I brought back 5 EOs and 1 FO, and all made it though the TSA check (they even went through my bag and left their telltale card).  That was a relief, as I just wasn't sure given some of the low flashpoints (though the bottles weren't marked with this info).  I smelled nearly every fragrance in the store!  I narrowed down my selection by not buying similar scents (e.g., only one fruity, one minty, etc), not duplicating what I had at home (e.g., lemony), staying away from expensive items, and only picking what I really liked and thought would be good in soap.  It took me about 1.5 hours and 2 glasses of wine to do that 8).  I also bought two molds and some alkanet powder (yay - I can make blue and purple now!).  

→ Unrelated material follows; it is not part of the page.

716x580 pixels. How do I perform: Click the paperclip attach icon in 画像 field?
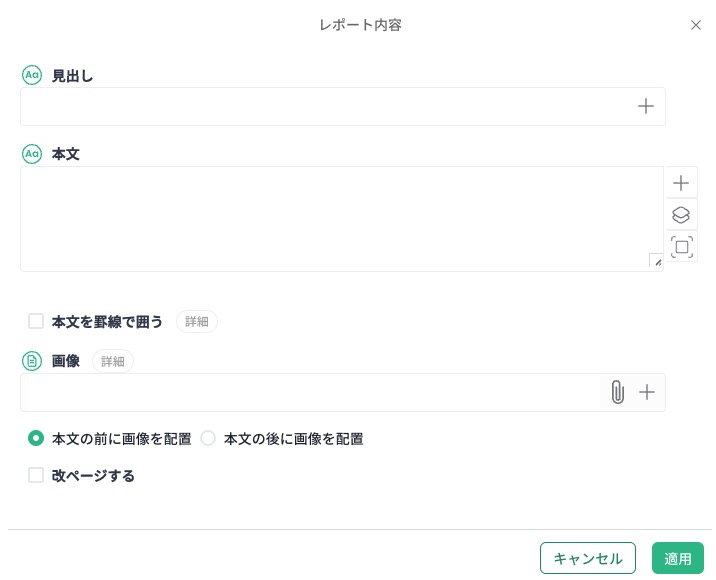point(617,393)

The scents I bought were: 

Lavendin EO
Rosemary EO
Bergamot EO
Juniper Leaf EO
Mentha Piperita EO
Passion Fruit FO ( similar scent to Pineapple FO but cheaper)

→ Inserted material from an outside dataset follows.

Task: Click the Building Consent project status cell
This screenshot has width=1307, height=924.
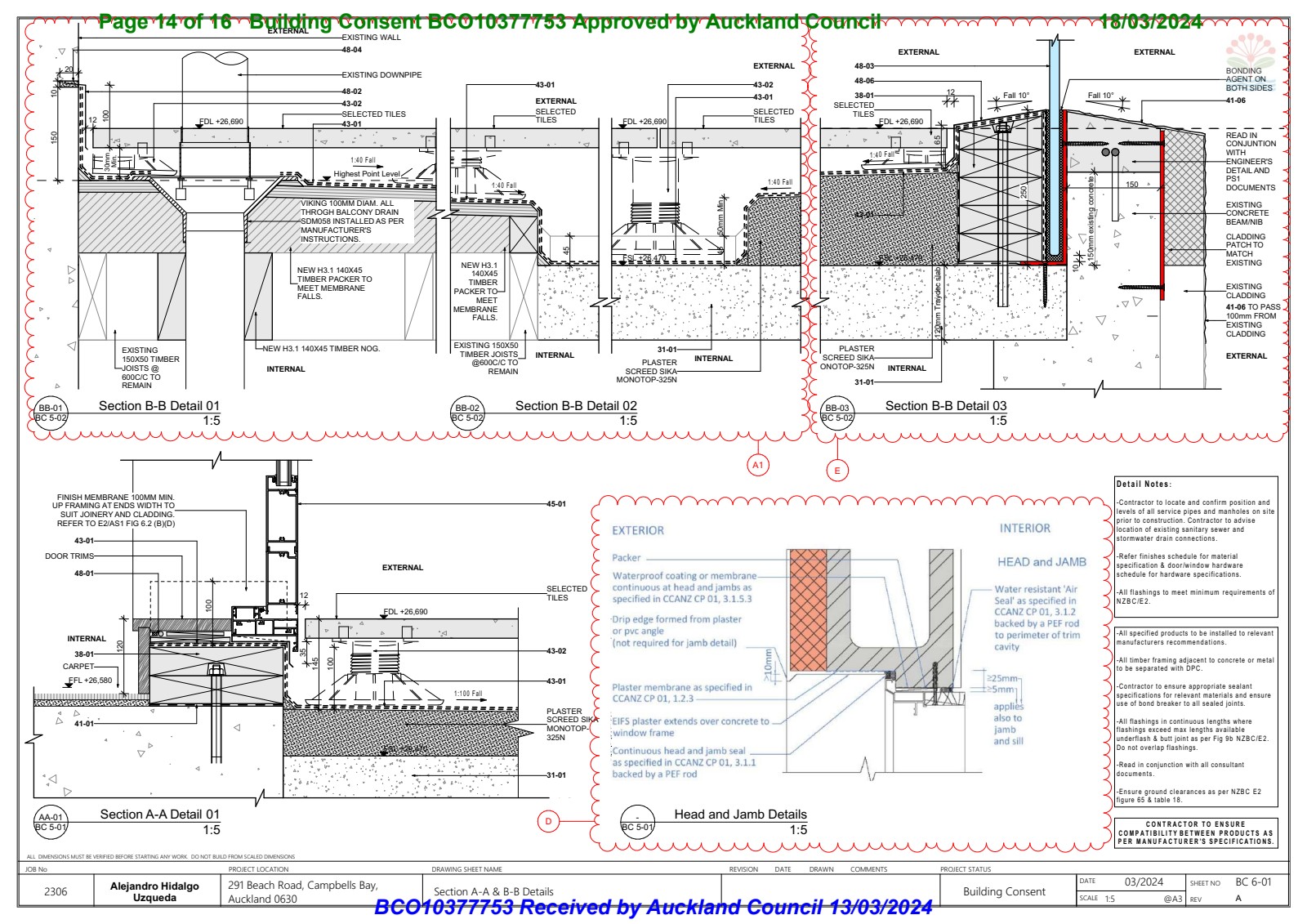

I really like the Lavendin EO, and it was _hands down_ better than their Lavender EO and English Lavender FO.  It has quite a delicate, light scent so we'll see how it holds up in CP.  Fingers are crossed tight because lavender is a staple for me and this would fit that niche.  I had never smelled lavendin before so didn't know what to expect.  It was a very pleasant surprise. Upon return home, I compared it side by side with the L. angustifolia I like from GloryBee and they are very similar.  Neither of these companies will ship fragrances to AK, but my FL friends said they'd be a middleman for me 

Some of the scents I liked but forewent on for various reasons include Aniseseed, Petitgrain, and Palmerosa EOs.  I might regret these decisions later since no shipping was necessary and theoretically, I could have legally put 10 more 4 oz bottles in my checked luggage. All in all though, there were a lot more fragrances I didn't like than did like, so I'm really glad I got to smell before purchasing.  I already have enough so-so scents in my collection!

Last thing, the puppy wasn't there.  No puppy love for me!:cry:  But it was really fun anyway, and I'd recommend anyone drop in if they are in the area.  The staff were all really nice and the wine was a great touch!


----------